La juridiction de proximité de Saint-Denis a rendu une décision de justice en début d'année dans une affaire de vente liée. À l'issue du procès, la justice a déclaré que la pratique consistant à revendre un logiciel en procédant à une pré-installation sans que le client en ait fait la demande est "déloyale en toutes circonstances".

La vente liée continue de se faire étriller en justice, procès après procès. Deux mois après la condamnation du constructeur chinois Lenovo par la juridiction de proximité d’Aix-en-Provence, c’est au tour de son homologue de Saint-Denis de casser le lien indésirable entre des logiciels pré-installés sur le poste informatique et l’ordinateur lui-même qui est vendu dans le commerce.

L’Association Francophone des Utilisateurs de Logiciels Libres (AFUL) a publié sur son site web un compte-rendu de l’affaire. Nous y apprenons qu’un client heureux propriétaire d’un ordinateur de marque Samsung, acquis dans une grande surface Auchan, n’avait pas souhaité accepter au premier démarrage le contrat de licence du système d’exploitation. Il avait alors contacté le fabricant sud-coréen.

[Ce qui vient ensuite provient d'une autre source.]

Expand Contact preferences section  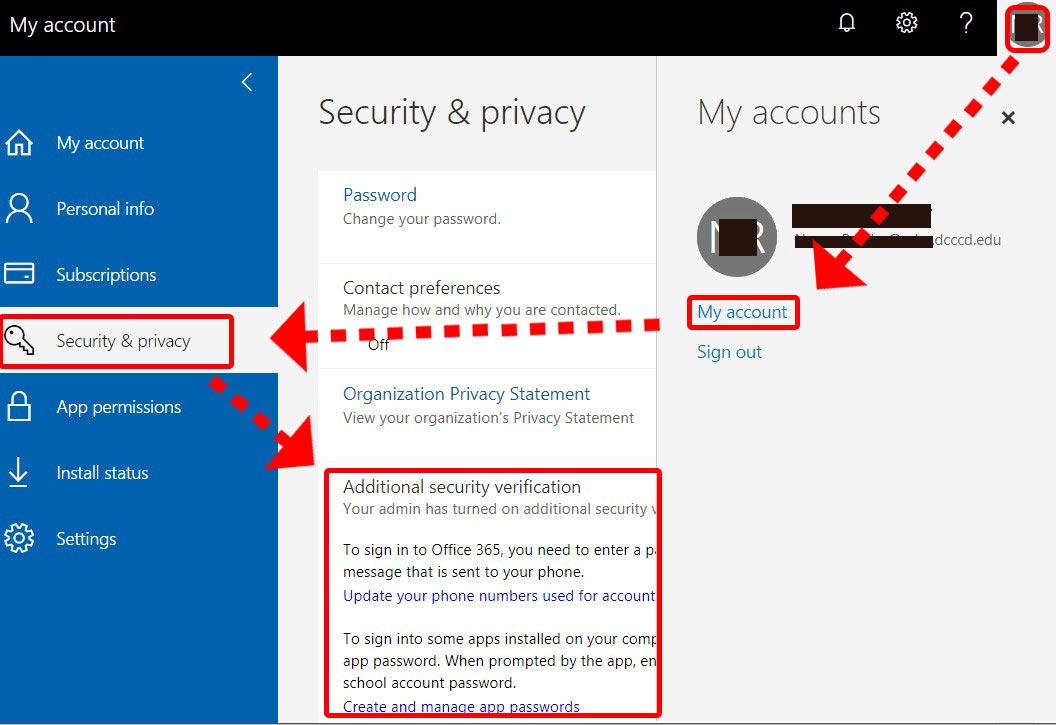[x=421, y=288]
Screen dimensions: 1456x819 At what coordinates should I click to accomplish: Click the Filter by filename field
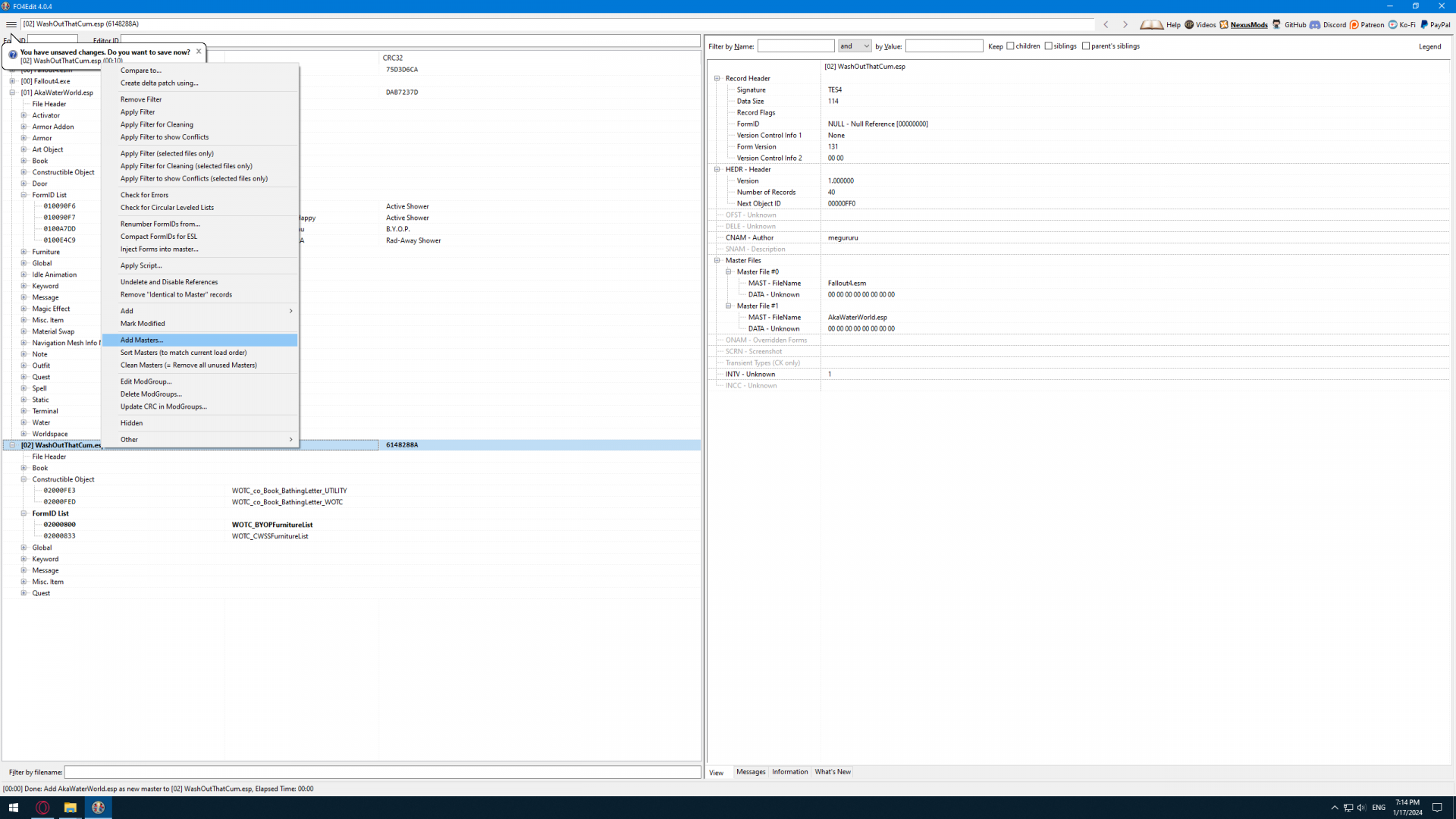coord(382,772)
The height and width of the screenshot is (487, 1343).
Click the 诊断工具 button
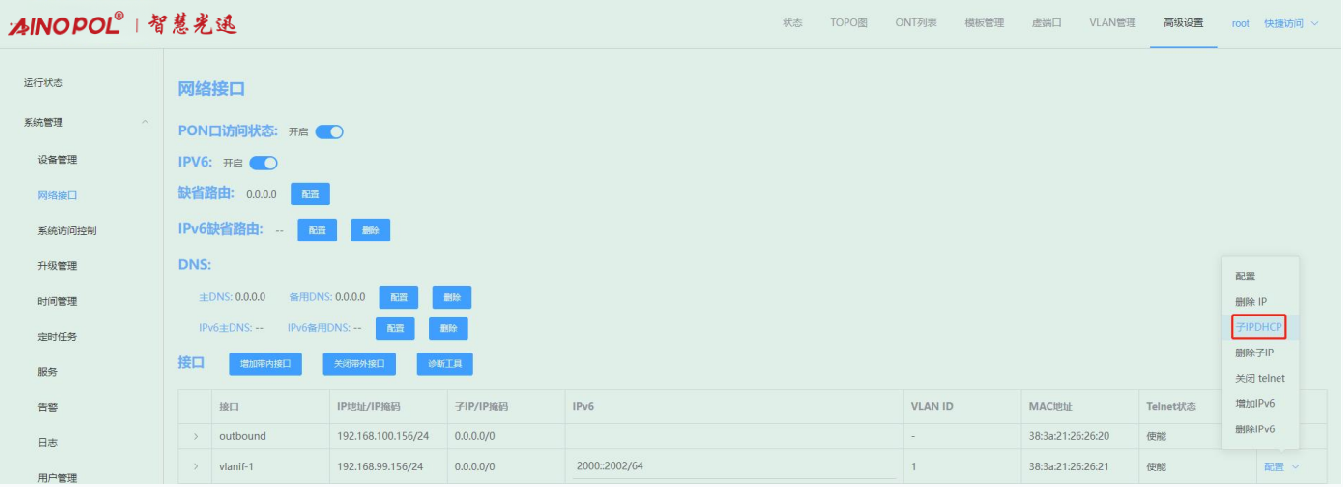coord(444,364)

Celui-ci lui a alors proposé au consommateur un maigre dédommagement (60 euros) « à l’issue d’une procédure imposant le renvoi de la machine à Samsung aux risques et frais » du client. Une solution inacceptable pour ce dernier, qui a décidé de saisir la justice pour faire valoir ses droits. Bien lui en a pris, puisque la procédure judiciaire (.pdf) s’est soldée par sa victoire contre Samsung.

S’appuyant sur le droit européen avec la directive 2005/29/CE (.pdf) relative aux pratiques commerciales déloyales des entreprises vis-à-vis des consommateurs dans le marché intérieur, la juridiction a décidé de condamner l’industriel asiatique de 500 euros de dommages et intérêts, 1500 euros au titre des frais de justice et 90 euros pour le remboursement de Windows Vista Edition Familiale Premium.

Sur le plan de la jurisprudence, l’AFUL considère ce jugement comme historique. « Pour la première fois dans une affaire de vente matériel / logiciels, un jugement déclare explicitement que la revente du système d’exploitation par le constructeur sans que le client l’ait demandé constitue une pratique ‘déloyale en toute circonstance à raison de son caractère agressif’ » écrit l’association.

À nouveau, la justice « dit que le matériel et le logiciel constituent deux éléments distincts, tant dans leur nature que dans leur régime juridique« .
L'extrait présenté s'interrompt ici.